--- Prompt A ---
Answer these questions about the excerpt on gas hydrate and free gas:
(i) How far apart are the holes at Site 1247?
(ii) Which work is cited for the observation of vigorous streams of methane bubbles in the southern summit region?
(iii) What is the average gas hydrate saturation from S-wave velocities at Site 1245?
•••
3. Near Site 1250, a double BSR is observed. Double BSRs are often associated with changes in the GHSZ over time caused by seafloor deposition or erosion, sea level fluctuation, local variation in geothermal state, or differences in gas chemistry. The true nature of a double BSRs at this site is not known at this time, but its presence suggests that gas hydrate and free gas may coexist between the BSRs. Nevertheless, a double BSR cannot explain the coexistence free gas and gas hydrate throughout the GHSZ.
4. Sometimes drilling induces the dissociation of gas hydrate near the borehole and releases free gas (Collett et al., 1999). If this is the case, the amount of free gas recorded during or after drilling may be proportional to the amount of gas hydrate in sediments. Free gas would temporarily coexist with gas hydrate in close proximity to the borehole. This is one possible explanation for the presence of free gas within the GHSZ observed at these sites.
5. Vigorous streams of methane bubbles have been observed emanating from vents or the seafloor in southern summit region (Heeschen et al., 2003). The presence of methane bubbles beneath and at the seafloor suggest rapid transport of methane through the GHSZ along faults or fractures. Gorman et al. (2002) showed that the migration of methane gas through the GHSZ in a low-flux hydrate province is also possible (e.g., at the Blake Ridge). The presence of BSRs coupled with the proximity to the summit region means that free gas may migrate through the GHSZ along faults or fractures at these sites. Therefore, it is likely that free gas coexists with gas hydrate within the GHSZ in dynamic systems.

Based on the above arguments, it is probable that gas hydrate coexists with free gas either released by the dissociation of gas hydrate during drilling and/or transported along the fractures and faults.

As indicated in Table T2, the average gas hydrate saturations from S-wave velocities are 10.2% ± 3.7%, 10.4% ± 5.6%, and 6% ± 3.29% for Sites 1244, 1245, and 1247, respectively. The amounts of gas hydrate estimated from S-wave velocities in three holes are higher than those estimated from resistivities. The average saturation of 10% from the S-wave velocity at Site 1244 is ~50% higher than that from the resistivity log. The gas hydrate saturation estimated at Site 1244 using the chloride anomaly is between 2% and 8% (Shipboard Scientific Party, 2003), which is close to the estimate from resistivity. At Site 1245, low chloride saturation anomalies are interpreted to reflect in situ hydrate saturations below 3%, with one anomaly suggesting a saturation of 15%. It appears that the estimated gas hydrate saturations from S-wave velocities are higher than those from resistivities or chloride anomalies at these sites.

The difference between estimates from S-wave velocity and those from the resistivity comes from many factors, such as

1. The locations of LWD wells and CWL wells are not identical. For example, at Site 1247, the holes are ~75 m apart. If the gas hydrate saturations are heterogeneous, there may be some difference between estimates, but it is unlikely that all three wells have higher saturations from S-wave velocities.
2. The depth of investigation for CWL S-wave velocity and the LWD resistivity may be different. If drilling caused the dissociation of gas hydrate, the effect of dissociation would be more pronounced near the borehole, at the shallow depth of investigation.
3. The assumed parameter, m, for the BGTL is lower than it should be. This implies that the degree of consolidation at each well site is underestimated. Therefore, the gas hydrate saturations could have been overestimated. Even though the estimates from S-wave velocities are higher than those from resistivities, a similar variation of gas hydrate saturations with depth (Figure F6) suggests that the estimates are reasonable.
•••
--- Prompt B ---
Rewrite the rows below, starting at the line containing "Given: Open theme configuration palette icon" and ending at the line containing "Looking at the", as a two-column CSV with the columns request and answer. Give one row for each request, put its text and its answer each in one quoted field with line breaks turned into spaces, and leave the pictures out.

--- Exercise data ---
•••
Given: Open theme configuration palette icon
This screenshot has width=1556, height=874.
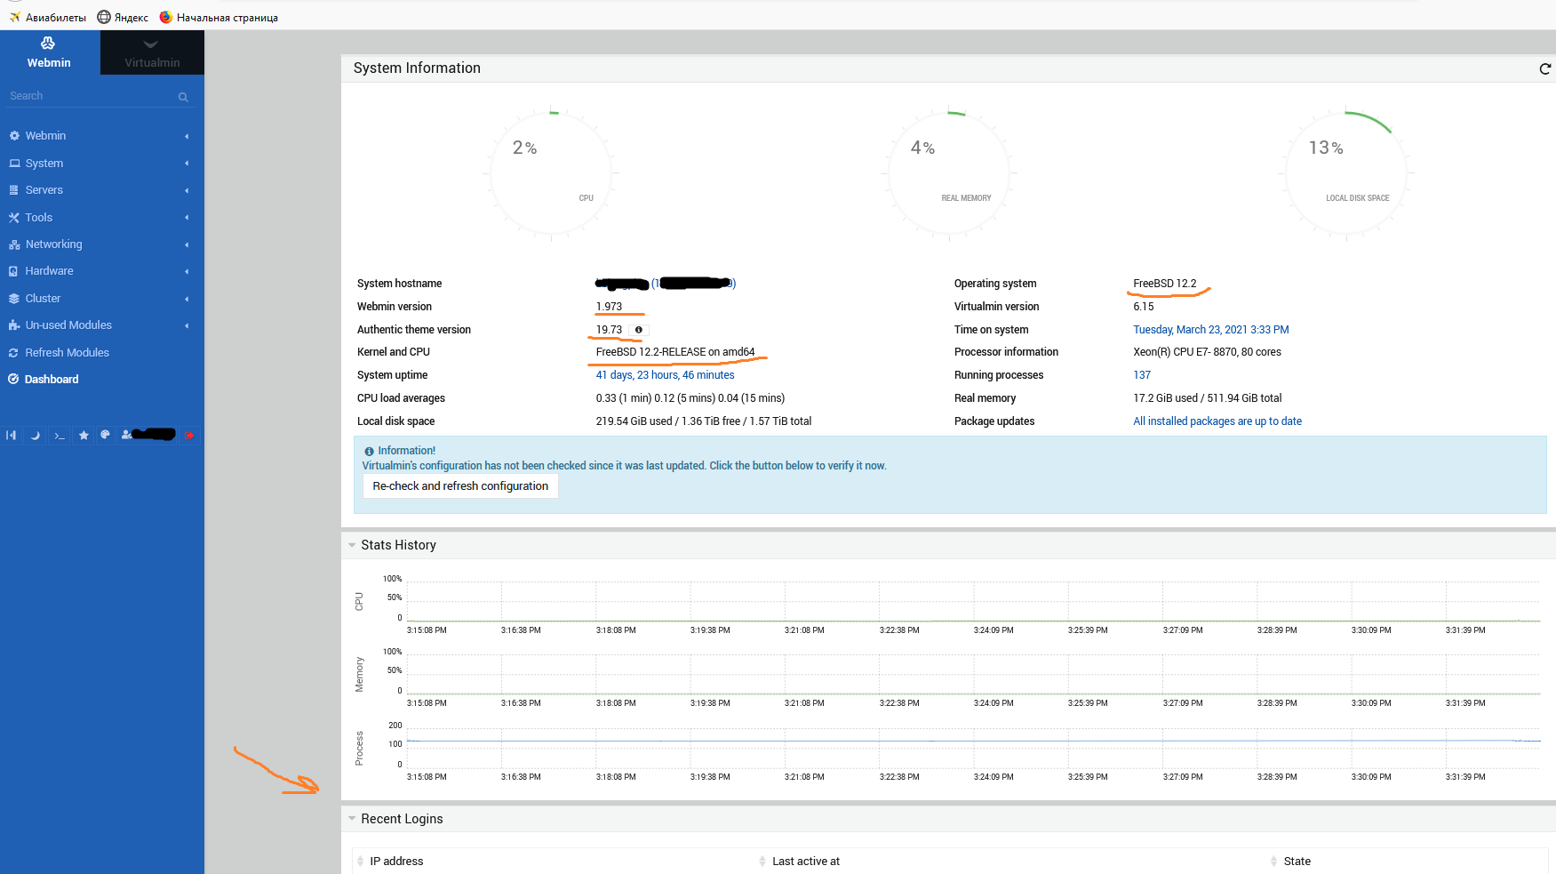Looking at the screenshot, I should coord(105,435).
•••
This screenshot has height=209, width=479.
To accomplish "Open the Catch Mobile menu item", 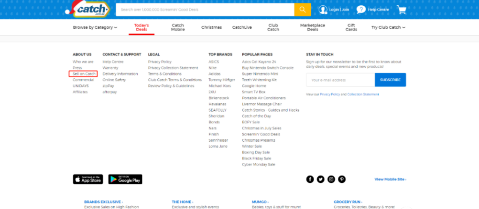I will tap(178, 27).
•••
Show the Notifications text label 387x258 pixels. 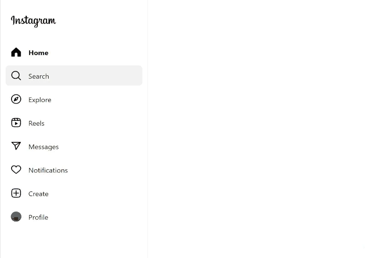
•••
--- Right answer A ---
(i) About 75 m.
(ii) Heeschen et al., 2003.
(iii) 10.4% ± 5.6%.

--- Right answer B ---
request,answer
"Given: Open theme configuration palette icon This screenshot has width=1556, height=874.","Looking at the screenshot, I should coord(105,435)."